Завершается легенда тем, что Йозеф был признан виновным в убийствах и должен был быть казнён через повешенье, однако, за несколько дней до исполнения приговора он был найден задушенным в своей камере. Тех, кто это сделал, искать не стали. Тела Йозефа и Фриды Линхарт были закопаны в землю в неизвестном месте без каких-либо официальных церемоний.

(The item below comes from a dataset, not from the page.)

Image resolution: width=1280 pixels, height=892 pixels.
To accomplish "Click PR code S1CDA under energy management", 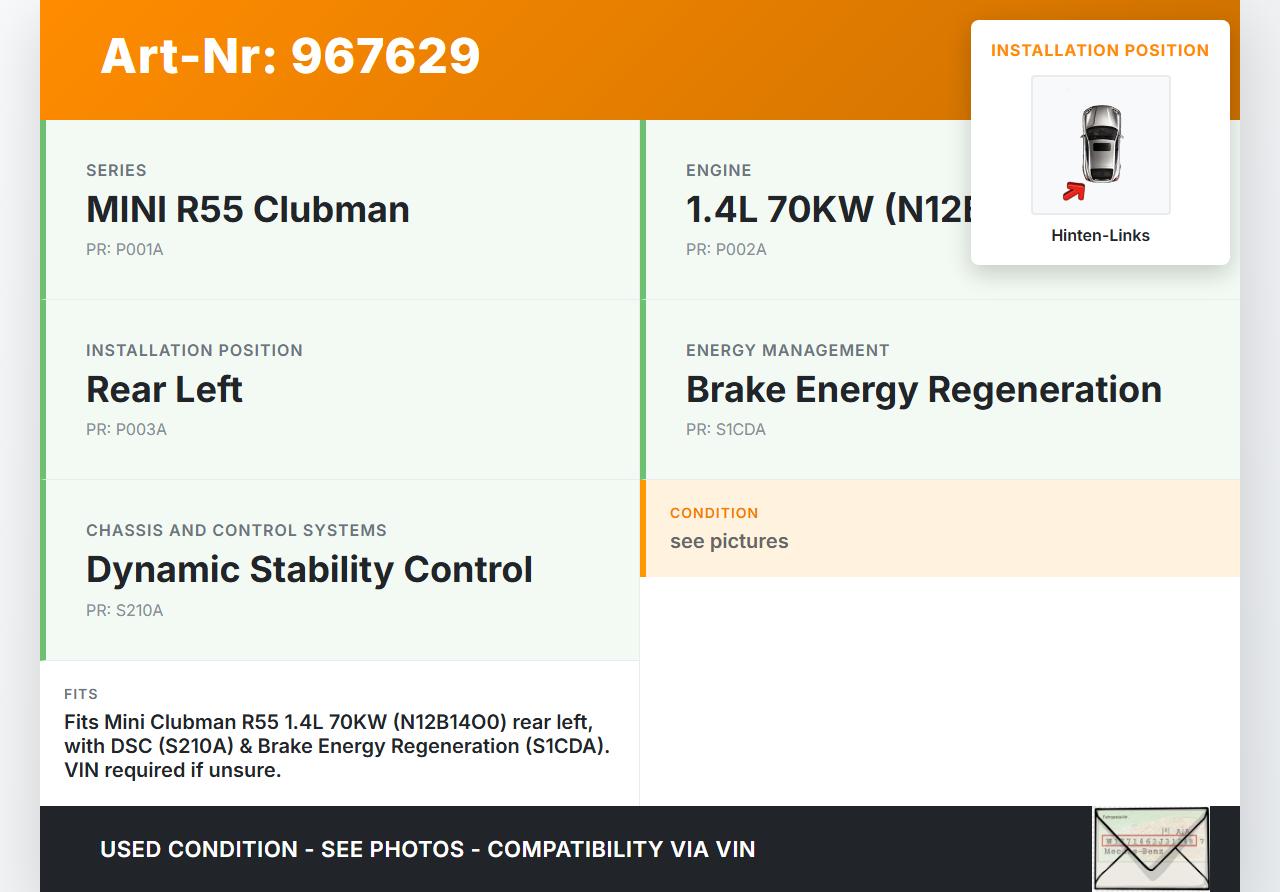I will [726, 430].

Вильгельм Гауф далее говорит, что с содроганием думает о том, какие мучения испытали горбун и его жертвы, и что он хочет написать произведение, в котором можно было бы помочь несчастной душе искупить грехи.
“Я подумываю о том, чтобы, изменив имя и добавив деталей, дать Йозефу более счастливую жизнь, пусть даже и в форме вымышленной истории” — далее Гауф добавляет, что, конечно же, никаких убийств девушек в этой истории не будет.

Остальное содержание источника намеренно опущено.